TASK DIRECTIONS
Without the pictures, print the lines from the one holding "1782x705 pixels." through the last line below, both included, exactly as they stand.

Source data

# # # #

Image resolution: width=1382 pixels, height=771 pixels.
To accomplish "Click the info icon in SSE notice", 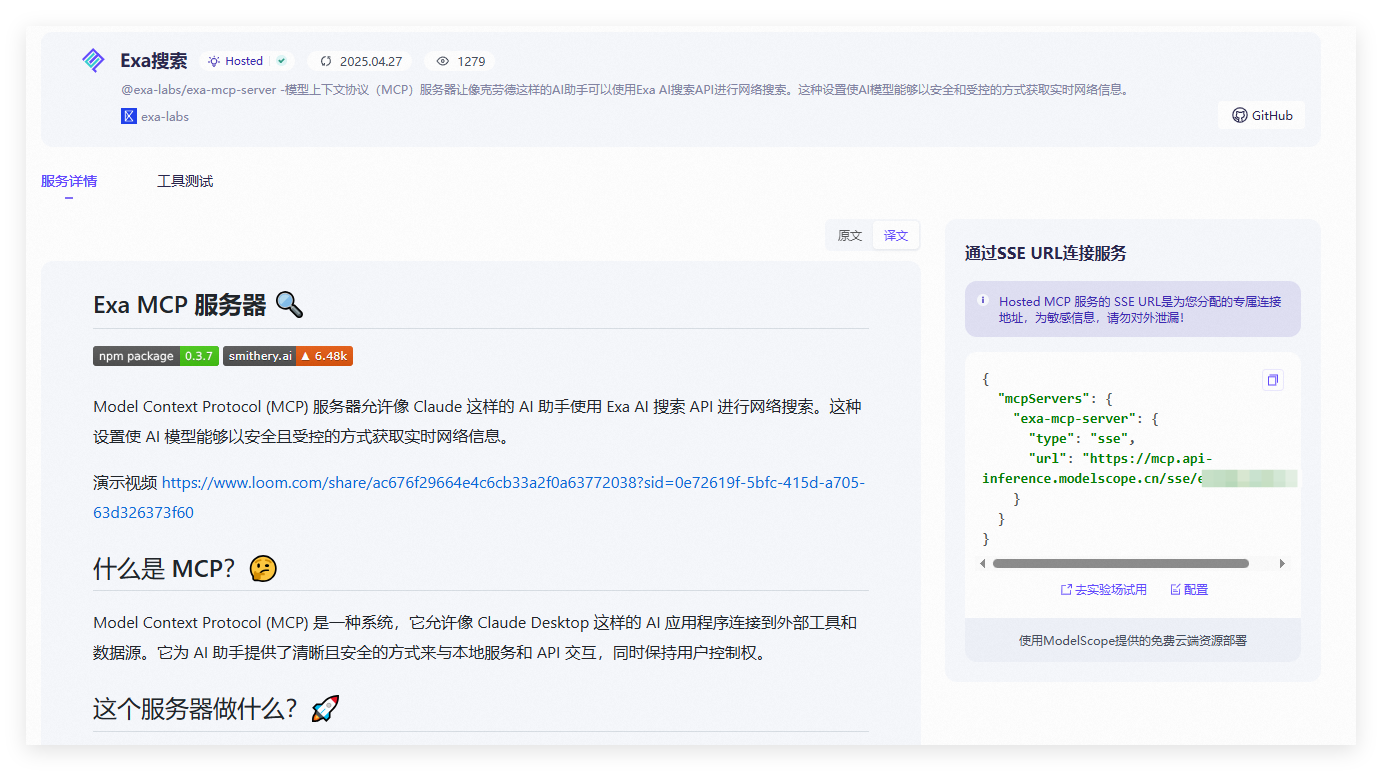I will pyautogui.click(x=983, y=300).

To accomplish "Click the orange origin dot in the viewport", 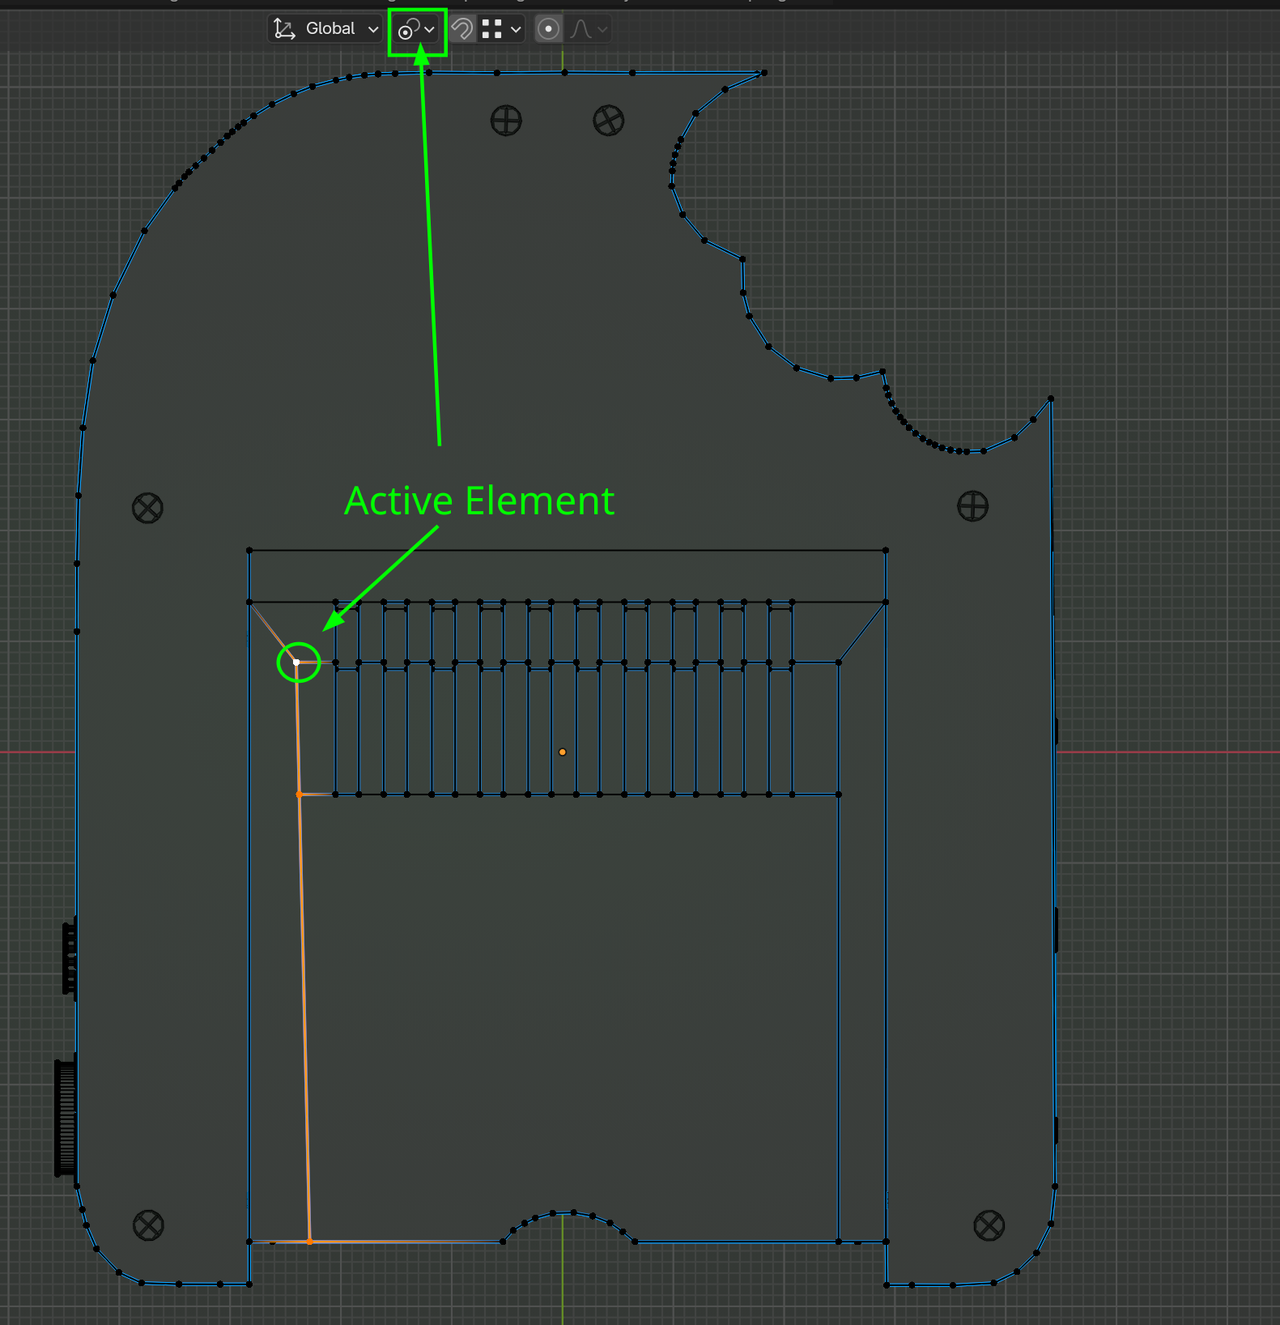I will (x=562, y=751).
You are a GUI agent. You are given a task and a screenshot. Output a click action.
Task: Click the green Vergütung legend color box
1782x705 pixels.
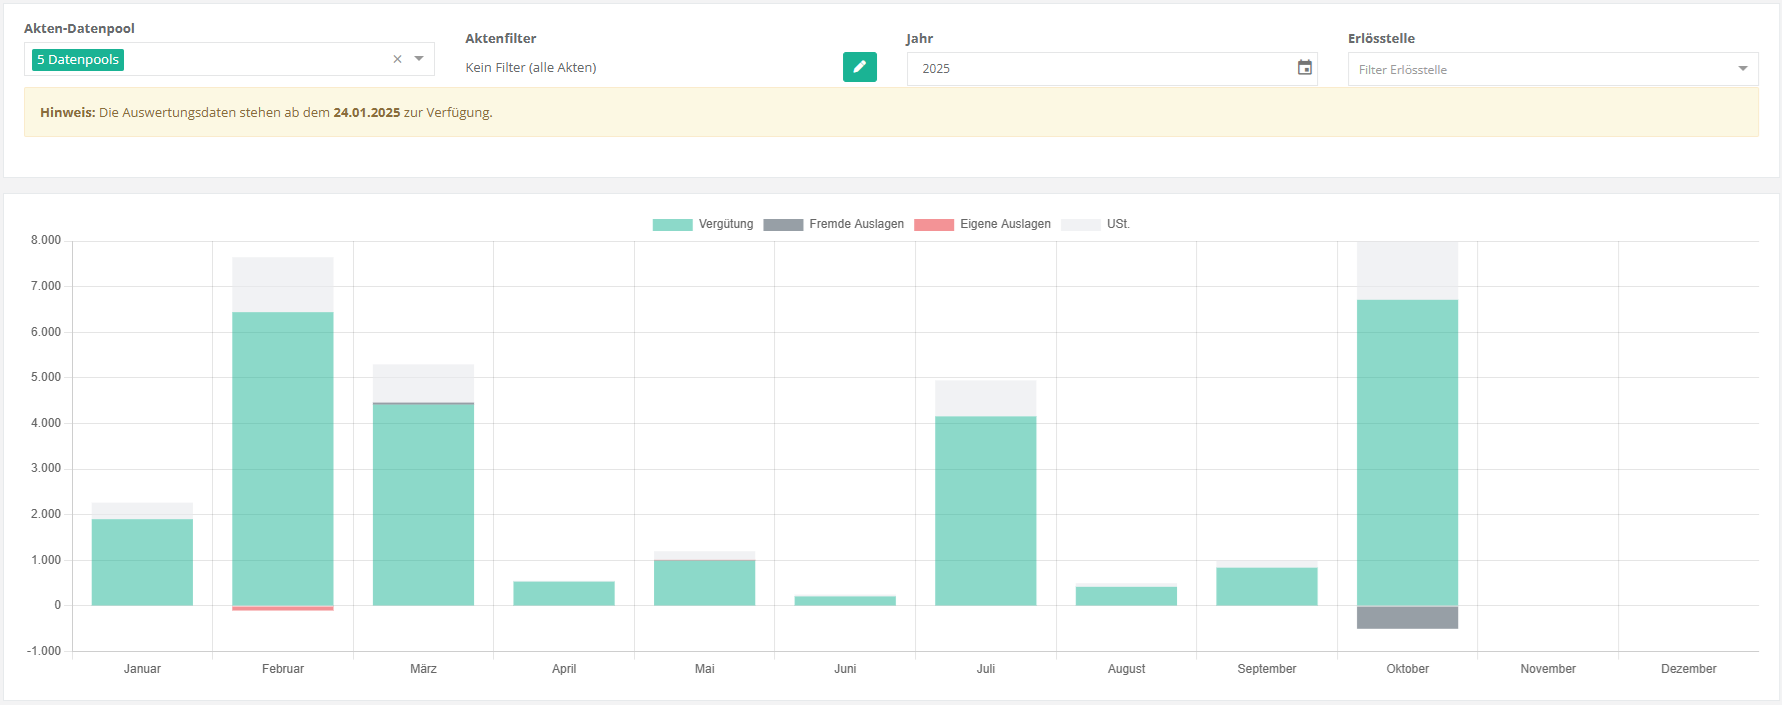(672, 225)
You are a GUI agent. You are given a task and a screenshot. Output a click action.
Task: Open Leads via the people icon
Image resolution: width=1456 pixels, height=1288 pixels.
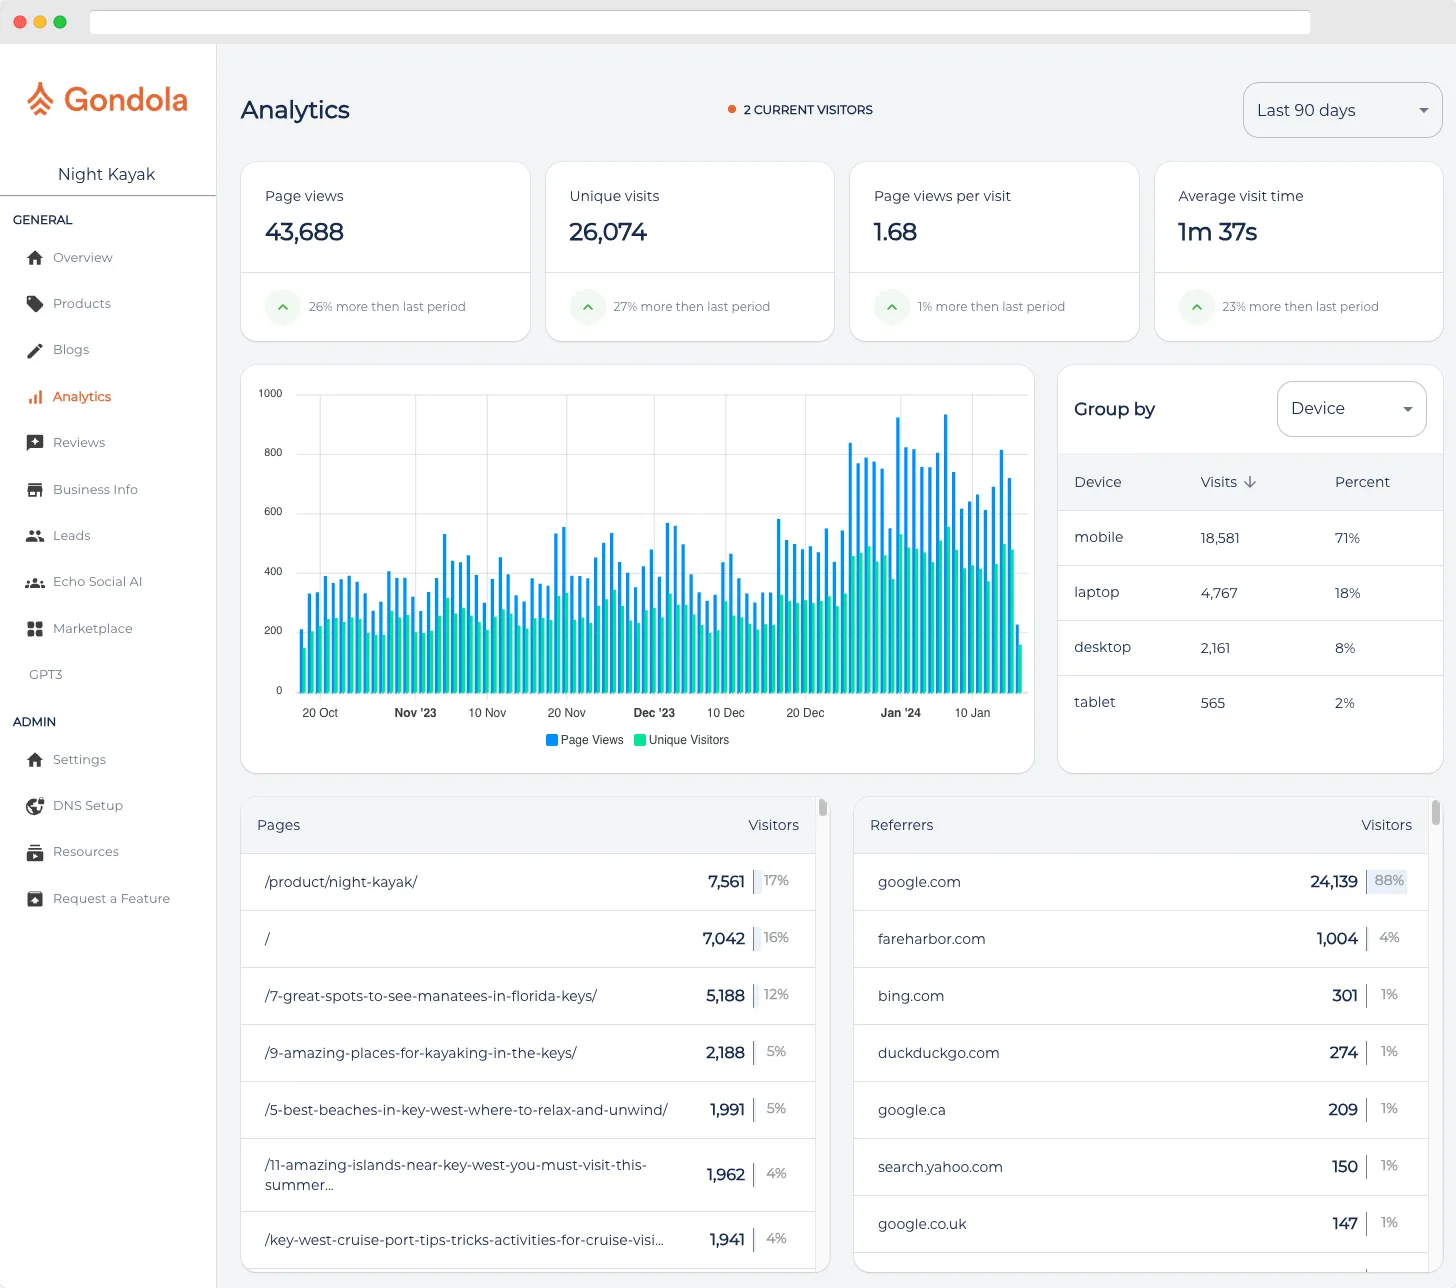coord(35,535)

# # # #

TASK RESPONSE
1782x705 pixels.
(672, 225)
You are a GUI agent. You are given a task and a screenshot. Output a click action.
Task: Open Leads via the people icon
Image resolution: width=1456 pixels, height=1288 pixels.
coord(35,535)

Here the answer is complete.